= Mother-in-Law Island =

Island in Connecticut, United States

Mother-in-Law Island is an island in the Thimble Islands group, part of the Stony Creek–Thimble Islands Historic District on Long Island Sound in Branford, Connecticut. It is also known as Johnson Island, Prudden Island, and Little Stooping Bush. One house, a frame-structured house built around 1965, stands on the island.

== Naming of the island ==
The island is said to have been named "Mother-in-Law Island" after two people got married on Money Island and then rowed off to the nearby island, planning to spend the night there in a tent. The newlywed woman's mother followed them to the island in another rowboat. That night, when the mother-in-law fell asleep, the couple, who felt their privacy was being invaded, went back to Money Island and took both boats with them, leaving her stranded there for three days before she was rescued.

In the entry of the National Register of Historic Places for the Stony Creek–Thimble Islands Historic District (filed in 1988), the island is called Johnson Island, with Prudden and Mother-in-Law listed as alternative names.
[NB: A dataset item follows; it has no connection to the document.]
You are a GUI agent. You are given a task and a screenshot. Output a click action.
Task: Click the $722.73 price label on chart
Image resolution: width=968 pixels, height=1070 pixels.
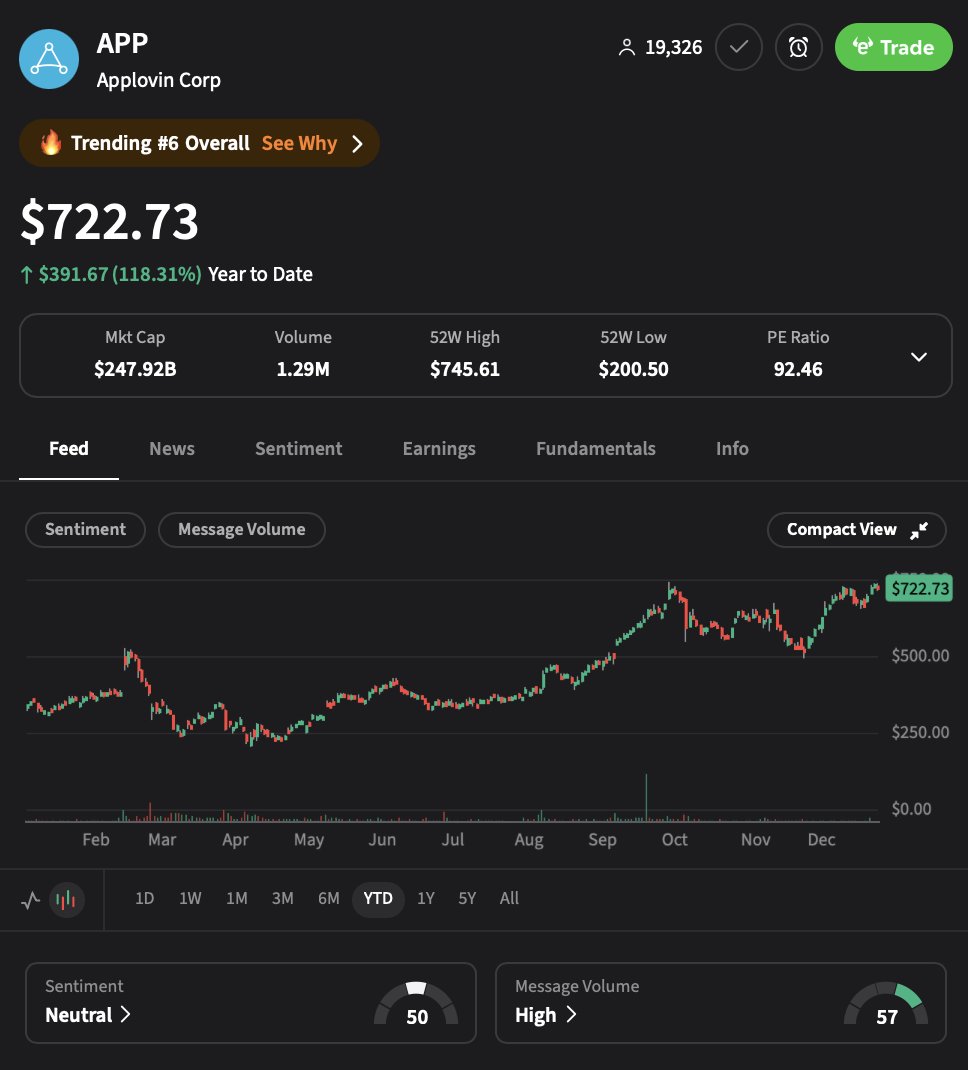tap(918, 589)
It has also been called Little Stooping Bush.

== Bernay Johnson and current owners ==

Originally named Prudden Island, Commander Bernay Johnson was the owner of the island before 1981.  Johnson was a friend of Richard Nixon, and, as a favor to his friend, Nixon got an Act of Congress passed renaming the island Johnson Island on all U.S. nautical maps.  Rocks nearby are also named for him – Bernay’s Reef and Commander Rocks – but no local citizen knows those rocks’ names, except for sailors who read the charts to avoid them.
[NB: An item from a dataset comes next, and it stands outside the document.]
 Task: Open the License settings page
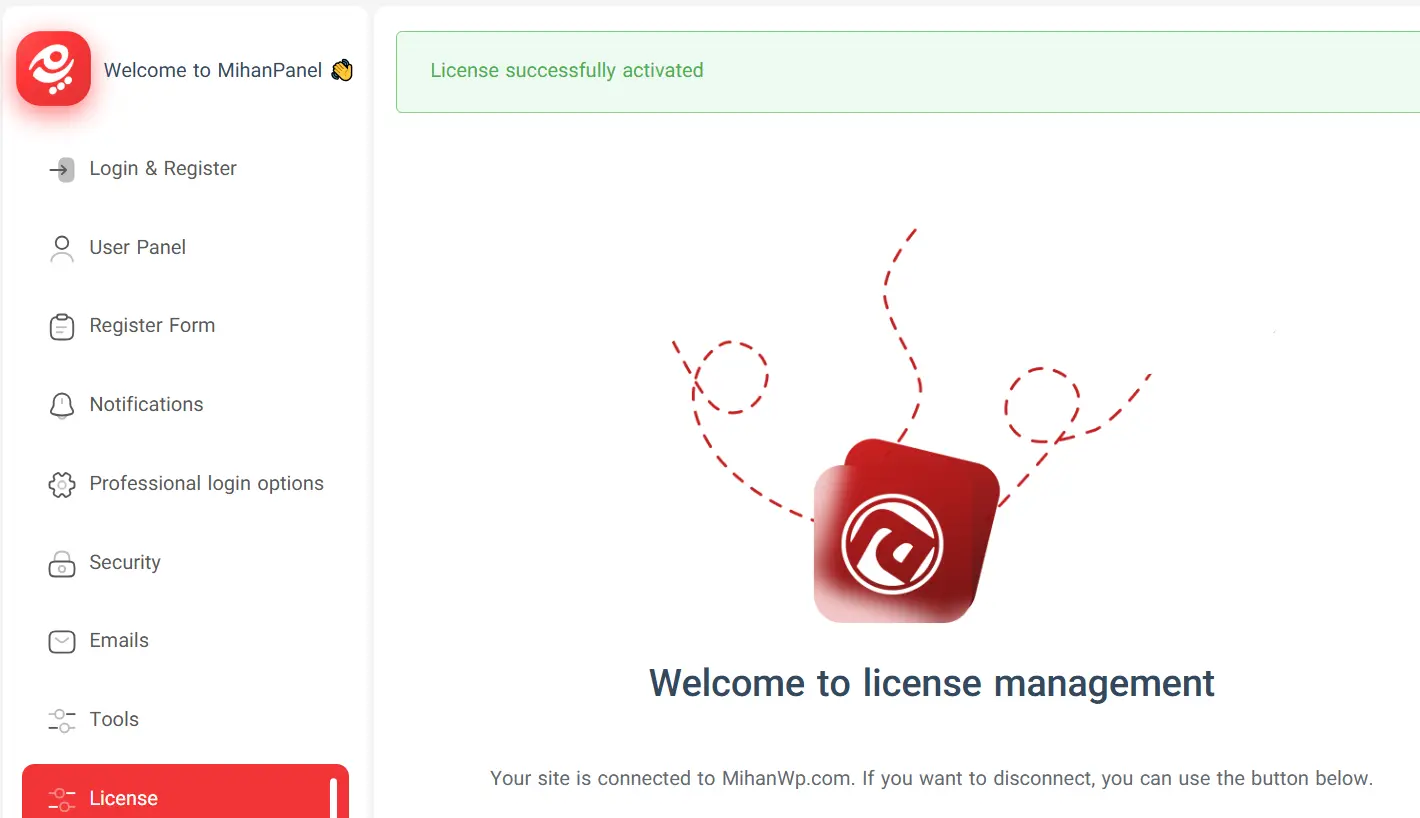click(x=123, y=798)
It was said that Johnson was also a friend of Liberace, a pianist who dressed in outlandish costumes.  Liberace would visit and play on an old upright piano.  Boaters would circle the island in the evening and listen to his classical music.
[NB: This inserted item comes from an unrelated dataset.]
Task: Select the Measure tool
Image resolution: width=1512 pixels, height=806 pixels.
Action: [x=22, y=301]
Johnson tried to con an oil company into purchasing the island after he claimed that he had found oil there.  Johnson also said that he invented the first one-man submarine.  He was a skydiver.  And supposedly, he said that he wanted to be cremated and his remains were to be laid to rest in the pothole on Commander Rocks.

He finally stopped summering on Johnson or Mother-in Law Island when he was 75 years old and it was put up for sale shortly thereafter.

In 1981, Johnson sold the island to a family who have resided there each summer ever since.  Although they did not strike oil, they did find a productive clam bed.

While locals know the island as Mother-in-Law and it’s Johnson Island on nautical maps, the island remains Prudden Island on the deed.